Exercise description: Start at the top of the records below and copy them exactly to the end.

***** Dataset content

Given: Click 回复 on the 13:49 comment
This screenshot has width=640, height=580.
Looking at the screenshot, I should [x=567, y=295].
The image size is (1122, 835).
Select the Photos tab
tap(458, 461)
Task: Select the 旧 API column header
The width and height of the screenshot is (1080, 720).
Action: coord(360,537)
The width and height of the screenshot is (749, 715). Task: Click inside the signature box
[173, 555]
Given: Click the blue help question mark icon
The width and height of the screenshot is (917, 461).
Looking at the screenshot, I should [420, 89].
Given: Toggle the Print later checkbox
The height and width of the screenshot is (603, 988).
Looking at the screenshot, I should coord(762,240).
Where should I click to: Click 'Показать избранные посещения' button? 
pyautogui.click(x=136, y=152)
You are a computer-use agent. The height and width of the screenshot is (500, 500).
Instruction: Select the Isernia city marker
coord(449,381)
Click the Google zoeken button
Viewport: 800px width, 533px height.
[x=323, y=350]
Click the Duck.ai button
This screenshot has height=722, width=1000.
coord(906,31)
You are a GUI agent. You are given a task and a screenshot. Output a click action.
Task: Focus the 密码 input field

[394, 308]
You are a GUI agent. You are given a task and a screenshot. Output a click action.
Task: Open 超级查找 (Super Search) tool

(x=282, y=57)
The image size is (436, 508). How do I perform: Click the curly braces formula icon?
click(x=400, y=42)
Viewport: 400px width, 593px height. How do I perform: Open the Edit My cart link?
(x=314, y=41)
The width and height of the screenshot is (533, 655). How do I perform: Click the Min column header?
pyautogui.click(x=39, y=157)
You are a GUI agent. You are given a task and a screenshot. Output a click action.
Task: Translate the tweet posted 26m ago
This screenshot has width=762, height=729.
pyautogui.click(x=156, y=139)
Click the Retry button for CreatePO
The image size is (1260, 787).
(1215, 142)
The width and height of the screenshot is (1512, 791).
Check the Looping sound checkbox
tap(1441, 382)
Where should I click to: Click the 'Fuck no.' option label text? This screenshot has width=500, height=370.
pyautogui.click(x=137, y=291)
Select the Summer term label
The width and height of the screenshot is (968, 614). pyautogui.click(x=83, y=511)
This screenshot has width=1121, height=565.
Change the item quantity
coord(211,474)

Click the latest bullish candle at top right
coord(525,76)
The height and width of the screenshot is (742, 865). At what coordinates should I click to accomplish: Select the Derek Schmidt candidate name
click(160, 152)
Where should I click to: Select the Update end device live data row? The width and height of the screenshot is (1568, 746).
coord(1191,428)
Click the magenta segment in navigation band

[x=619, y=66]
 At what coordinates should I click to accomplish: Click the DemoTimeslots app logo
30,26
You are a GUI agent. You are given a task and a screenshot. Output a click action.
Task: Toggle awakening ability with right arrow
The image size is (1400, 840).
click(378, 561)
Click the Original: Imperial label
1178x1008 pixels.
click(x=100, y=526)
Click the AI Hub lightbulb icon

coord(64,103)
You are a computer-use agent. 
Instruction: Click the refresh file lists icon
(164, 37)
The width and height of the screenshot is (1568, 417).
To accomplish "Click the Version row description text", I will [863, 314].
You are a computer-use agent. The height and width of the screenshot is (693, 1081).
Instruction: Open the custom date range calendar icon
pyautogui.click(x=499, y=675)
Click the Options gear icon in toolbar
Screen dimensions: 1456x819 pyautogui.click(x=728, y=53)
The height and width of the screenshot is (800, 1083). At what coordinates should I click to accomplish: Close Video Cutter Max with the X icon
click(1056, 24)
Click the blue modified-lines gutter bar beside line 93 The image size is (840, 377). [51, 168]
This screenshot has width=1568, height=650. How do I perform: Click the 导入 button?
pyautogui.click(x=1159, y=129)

**********

Answer below:
Given: Click 回复 on the 13:49 comment
This screenshot has width=640, height=580.
Looking at the screenshot, I should [x=567, y=295].
The image size is (1122, 835).
Select the Photos tab
tap(458, 461)
Task: Select the 旧 API column header
The width and height of the screenshot is (1080, 720).
Action: coord(360,537)
The width and height of the screenshot is (749, 715). Task: Click inside the signature box
[173, 555]
Given: Click the blue help question mark icon
The width and height of the screenshot is (917, 461).
Looking at the screenshot, I should [420, 89].
Given: Toggle the Print later checkbox
The height and width of the screenshot is (603, 988).
Looking at the screenshot, I should coord(762,240).
Where should I click to: Click 'Показать избранные посещения' button? 
pyautogui.click(x=136, y=152)
You are a computer-use agent. The height and width of the screenshot is (500, 500).
Instruction: Select the Isernia city marker
coord(449,381)
Click the Google zoeken button
Viewport: 800px width, 533px height.
[x=323, y=350]
Click the Duck.ai button
This screenshot has height=722, width=1000.
coord(906,31)
You are a GUI agent. You are given a task and a screenshot. Output a click action.
Task: Focus the 密码 input field

[394, 308]
You are a GUI agent. You are given a task and a screenshot. Output a click action.
Task: Open 超级查找 (Super Search) tool

(x=282, y=57)
The image size is (436, 508). How do I perform: Click the curly braces formula icon?
click(x=400, y=42)
Viewport: 400px width, 593px height. How do I perform: Open the Edit My cart link?
(x=314, y=41)
The width and height of the screenshot is (533, 655). How do I perform: Click the Min column header?
pyautogui.click(x=39, y=157)
You are a GUI agent. You are given a task and a screenshot. Output a click action.
Task: Translate the tweet posted 26m ago
This screenshot has width=762, height=729.
pyautogui.click(x=156, y=139)
Click the Retry button for CreatePO
The image size is (1260, 787).
(1215, 142)
The width and height of the screenshot is (1512, 791).
Check the Looping sound checkbox
tap(1441, 382)
Where should I click to: Click the 'Fuck no.' option label text? This screenshot has width=500, height=370.
pyautogui.click(x=137, y=291)
Select the Summer term label
The width and height of the screenshot is (968, 614). pyautogui.click(x=83, y=511)
This screenshot has width=1121, height=565.
Change the item quantity
coord(211,474)

Click the latest bullish candle at top right
coord(525,76)
The height and width of the screenshot is (742, 865). At what coordinates should I click to accomplish: Select the Derek Schmidt candidate name
click(160, 152)
Where should I click to: Select the Update end device live data row? The width and height of the screenshot is (1568, 746).
coord(1191,428)
Click the magenta segment in navigation band

[x=619, y=66]
 At what coordinates should I click to accomplish: Click the DemoTimeslots app logo
30,26
You are a GUI agent. You are given a task and a screenshot. Output a click action.
Task: Toggle awakening ability with right arrow
The image size is (1400, 840).
click(378, 561)
Click the Original: Imperial label
1178x1008 pixels.
click(x=100, y=526)
Click the AI Hub lightbulb icon

coord(64,103)
You are a computer-use agent. 
Instruction: Click the refresh file lists icon
(164, 37)
The width and height of the screenshot is (1568, 417).
To accomplish "Click the Version row description text", I will [863, 314].
You are a computer-use agent. The height and width of the screenshot is (693, 1081).
Instruction: Open the custom date range calendar icon
pyautogui.click(x=499, y=675)
Click the Options gear icon in toolbar
Screen dimensions: 1456x819 pyautogui.click(x=728, y=53)
The height and width of the screenshot is (800, 1083). At what coordinates should I click to accomplish: Close Video Cutter Max with the X icon
click(1056, 24)
Click the blue modified-lines gutter bar beside line 93 The image size is (840, 377). [51, 168]
This screenshot has width=1568, height=650. How do I perform: Click the 导入 button?
pyautogui.click(x=1159, y=129)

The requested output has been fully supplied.